Bradley Love, a volunteer and part-time firefighter, responded on his personal email account to an email he received regarding the candidate he was supporting for Sugar Creek Township trustee. In the email sent to a few people, Love claimed the Sugar Creek Fire Department has given new sport utility vehicles to lieutenants and captains, and they drive them all over the state; the fire department doesn’t make runs after 4 p.m.; and other claims regarding the fire department.

Fire chief Robert Rehfus was forwarded the email and decided to fire Love because he claimed it contained false statements of fact. Rehfus was supporting a different candidate for trustee.

Love filed a suit under 42 U.S.C. Section 1983 against Rehfus, individually and in his official capacity, and against the Sugar Creek Township arguing his First and Fourteenth Amendment rights were violated. The trial court granted summary judgment in favor of the defendants. The Indiana Court of Appeals reversed.

In Bradley J. Love v. Robert Rehfus, et al., No. 30S01-1004-CV-162, the justices reversed the trial court, finding that Love’s email had constitutional protections under the test set forth in Pickering v. Board of Education, 391 U.S. 563 (1968) and its progeny. There were no genuine issues of material fact as to the facts considered under the Pickering balance – that the public employee was speaking as a citizen and speaking on a matter of public concern – and Love’s speech was protected public-employee speech under the Garcetti-Connick-Pickering test, wrote Justice Frank Sullivan.

The defendants didn’t show that Love’s email had any potential to create difficulties maintaining discipline or loyalty or interfered with working relationships in the fire department. Also, nothing suggested that writing and sending the email interfered with Love’s ability to perform his job or the regular operation of the department. The email can’t be considered a personal attack on Rehfus because it doesn’t reference him by name or position, Justice Sullivan continued.

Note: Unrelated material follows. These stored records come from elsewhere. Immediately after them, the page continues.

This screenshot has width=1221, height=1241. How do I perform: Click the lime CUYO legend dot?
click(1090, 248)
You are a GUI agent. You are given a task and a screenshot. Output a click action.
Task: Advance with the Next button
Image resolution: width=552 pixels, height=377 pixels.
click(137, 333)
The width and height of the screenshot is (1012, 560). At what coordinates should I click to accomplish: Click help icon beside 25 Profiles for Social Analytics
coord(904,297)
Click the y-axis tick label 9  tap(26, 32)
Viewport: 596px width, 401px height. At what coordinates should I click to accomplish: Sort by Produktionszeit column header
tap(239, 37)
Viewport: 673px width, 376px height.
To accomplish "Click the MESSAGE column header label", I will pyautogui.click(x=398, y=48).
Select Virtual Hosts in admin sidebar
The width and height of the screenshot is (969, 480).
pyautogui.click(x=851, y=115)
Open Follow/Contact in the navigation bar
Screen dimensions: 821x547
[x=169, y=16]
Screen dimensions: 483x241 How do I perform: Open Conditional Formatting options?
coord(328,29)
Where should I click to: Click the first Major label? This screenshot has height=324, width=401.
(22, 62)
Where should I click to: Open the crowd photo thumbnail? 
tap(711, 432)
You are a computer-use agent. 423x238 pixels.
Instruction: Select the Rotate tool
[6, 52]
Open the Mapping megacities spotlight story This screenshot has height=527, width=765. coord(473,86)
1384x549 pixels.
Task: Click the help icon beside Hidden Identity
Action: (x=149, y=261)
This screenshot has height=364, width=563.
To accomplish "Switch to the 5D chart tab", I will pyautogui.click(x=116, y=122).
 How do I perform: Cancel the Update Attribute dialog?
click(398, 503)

“The government was not justified in treating Love different from any other member of the general public,” he wrote.

Love argued that the township could be liable for Rehfus’ actions based on Pembaur v. City of Cincinnati, 475 U.S. 469 (1986), because Rehfus had final policymaking authority for the township. The justices found summary judgment in favor of either party on Love’s claim of municipal liability under Section 1983 is inappropriate. An inquiry needs to be made as to whether Rehfus had final policymaking authority regarding the employment of part-time, volunteer firefighters, not whether he was the final policymaking authority with regard to all employment matters for the township or within the department.

The justices ordered on remand that the trial court determine who the final policymaker was, and if it wasn’t Rehfus, determine whether that official regulated to Rehfus the relevant final policymaking authority.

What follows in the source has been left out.